§ **What to produce**
Write out all of the following lines again, including the requests, and offset every coordinate in the answers by adding 34 to it. Leave the pictures out of your response.

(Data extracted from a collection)
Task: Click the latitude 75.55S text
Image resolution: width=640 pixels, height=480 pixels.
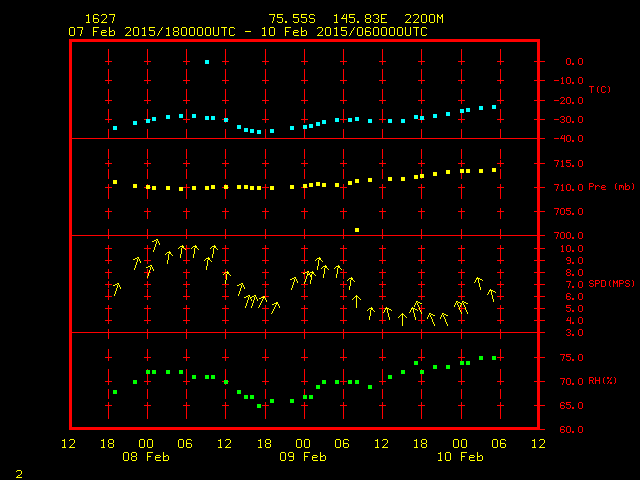Action: 289,19
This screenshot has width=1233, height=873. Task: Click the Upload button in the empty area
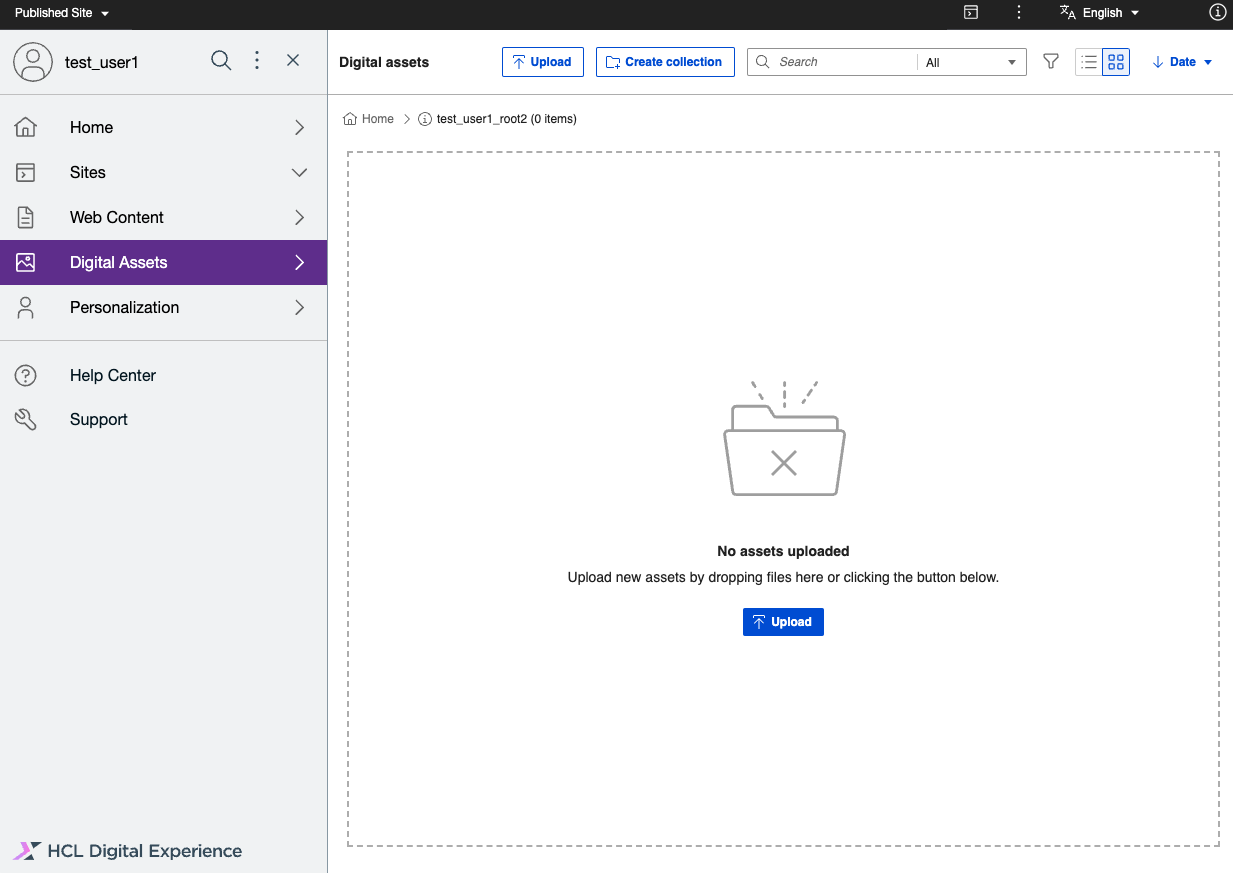click(x=783, y=621)
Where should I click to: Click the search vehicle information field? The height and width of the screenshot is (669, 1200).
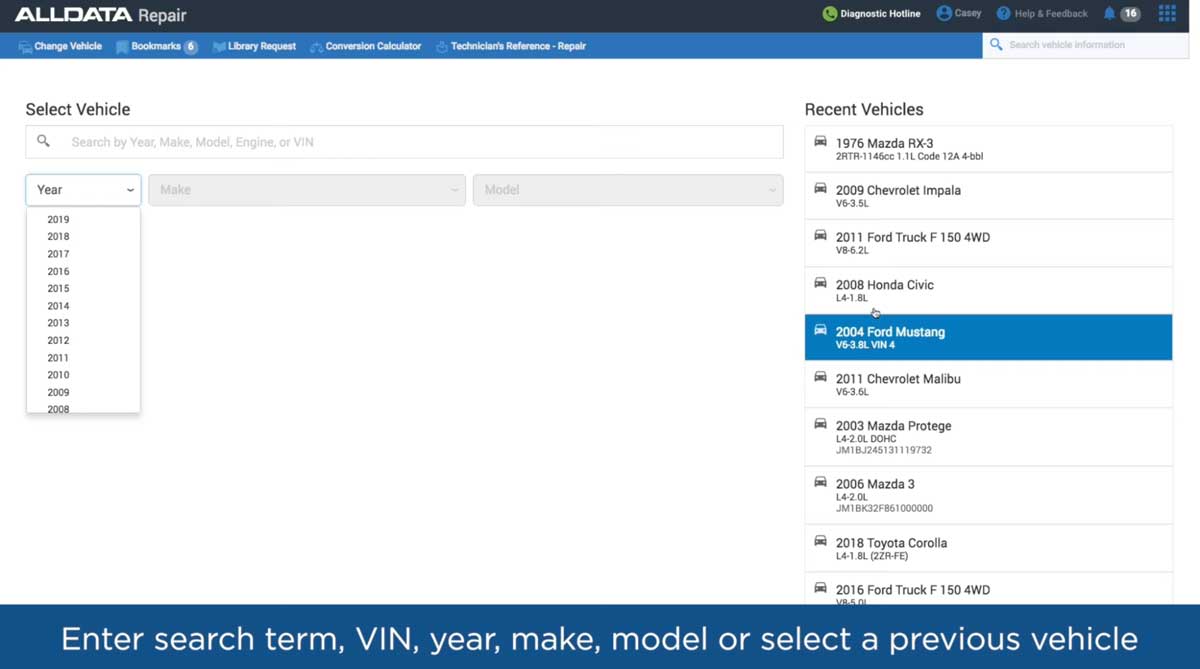1085,44
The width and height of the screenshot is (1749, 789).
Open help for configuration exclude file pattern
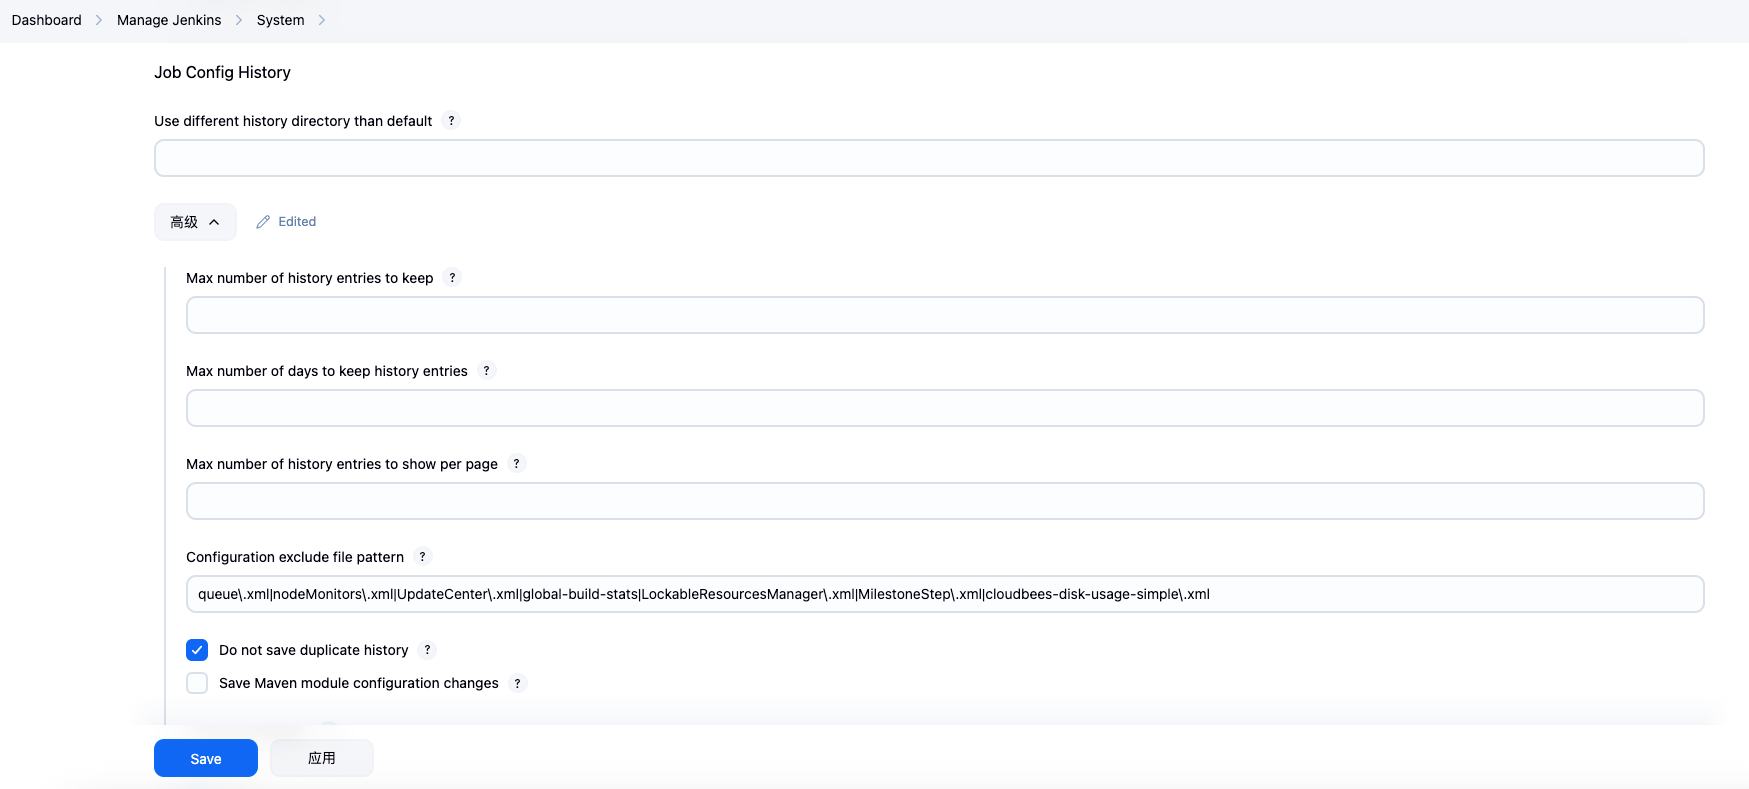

§ **Answer in full**
Task: Click the latitude 75.55S text
Image resolution: width=640 pixels, height=480 pixels.
Action: 323,53
This screenshot has width=1233, height=873. Task: Click the Upload button in the empty area
click(x=817, y=655)
Where should I click to: Click the search vehicle information field? The height and width of the screenshot is (669, 1200).
1119,78
The width and height of the screenshot is (1749, 789).
Open help for configuration exclude file pattern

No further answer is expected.